◆ **Excerpted text**:

++++++++

[BioRDF] Project Proposal - Warning - NOT TERSE from Brian Gilman on 2006-04-19 (public-semweb-lifesci@w3.org from April 2006)

From: Brian Gilman <gilmanb@pantherinformatics.com>
Date: Wed, 19 Apr 2006 19:47:58 -0400
To: public-semweb-lifesci@w3.org
Cc: Eric Miller <em@w3.org>, "Eric K. Neumann" <eneumann@teranode.com>, Tonya Hongsermeier <THONGSERMEIER@partners.org>, Brian Osborne <osborne1@optonline.net>, Tom Stambaugh <tms@stambaugh-inc.com>, Susie Stephens <susie.stephens@oracle.com>
Message-Id: <C070C672-5450-4F6B-BA4F-C09B38C90B6F@pantherinformatics.com>

Hello Everyone,

	Sorry to be lurking so much lately. I'm taking this opportunity to  
update you on my activities to date and propose a project that I  
think would show the utility of RDF in the "wild". I've been playing  
with Ruby and Ruby On Rails for about 1 month now and have come to  
understand the reason why it has been getting so much attention in  
the development community. Ruby on Rails (www.rubyonrails.org) makes  
web application development a breeze. Rails is a web framework that  
puts into practice the tenets of "agile" development methodologies. I  
don't want to proselytize too much here so I'll end with a few  
metrics from 2 projects I recently embarked on at Panther Informatics.

	Ported proteomics application from Java -> Ruby (single lines of  
code down by 45%)
	No Changes to database
	Exact same performance when porting

	New Development Using Rails
	Developed simple web based project sign up page with e-mail and  
database backend
	30 mins into production completely working all requirements met  
(amazing)

++++++++

◆ **Source excerpt**:
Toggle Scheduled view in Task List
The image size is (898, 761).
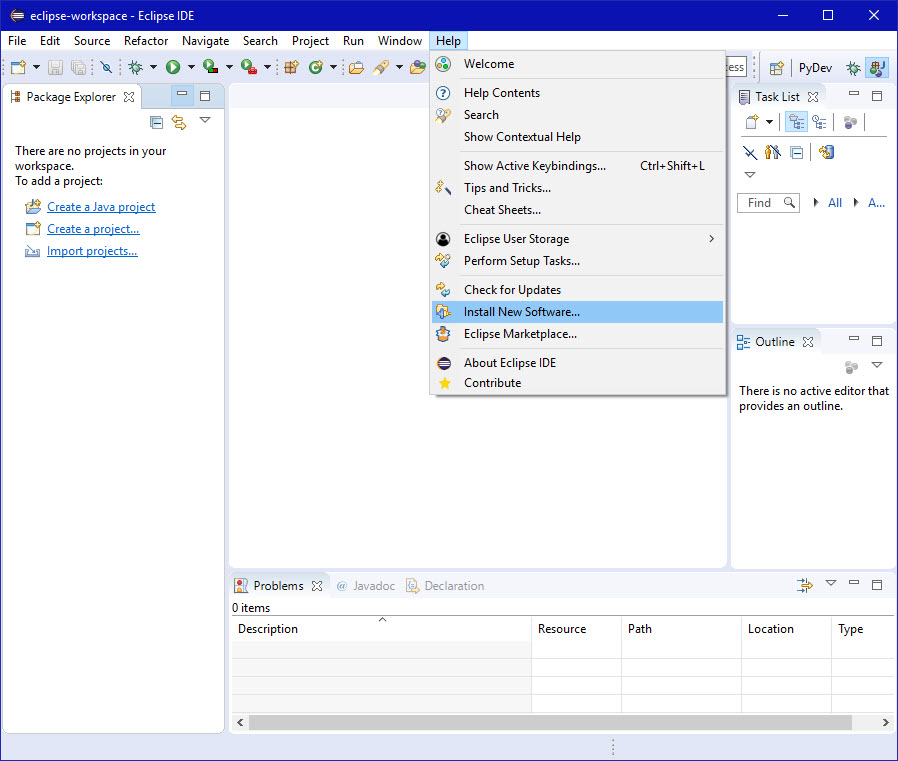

++++++++

◆ **Written tasks**:
a) Copy out the BioRDF proposal email word for word, everything from "Sorry to be" down to "at Panther Informatics.".
b) Extend the BioRDF project proposal email, picking up after its last line.

◆ **Responses by task**:
a)
Sorry to be lurking so much lately. I'm taking this opportunity to  
update you on my activities to date and propose a project that I  
think would show the utility of RDF in the "wild". I've been playing  
with Ruby and Ruby On Rails for about 1 month now and have come to  
understand the reason why it has been getting so much attention in  
the development community. Ruby on Rails (www.rubyonrails.org) makes  
web application development a breeze. Rails is a web framework that  
puts into practice the tenets of "agile" development methodologies. I  
don't want to proselytize too much here so I'll end with a few  
metrics from 2 projects I recently embarked on at Panther Informatics.

b)
  	Why am I writing this list about these projects? I've found a very  
interesting project called ActiveRDF (http://m3pe.org/activerdf/).  
This toolkit abstracts away the complexities of RDF much like  
ActiveRecord (Rails Object Relational (OR) mapping framework)  
abstracts away the complexities of OR mapping. The implementation  
utilizes both librdf (redland framework - librdf.org) and a java  
based triple store called YARS - Yet Another RDF Store - http:// 
sw.deri.org/2004/06/yars/). I've used this library with librdf and  
have to say that it is quite nice.

	Proposal outlines as a set of questions (comes from Panther's  
internal project documents):

	Q: What problems are we solving with the project?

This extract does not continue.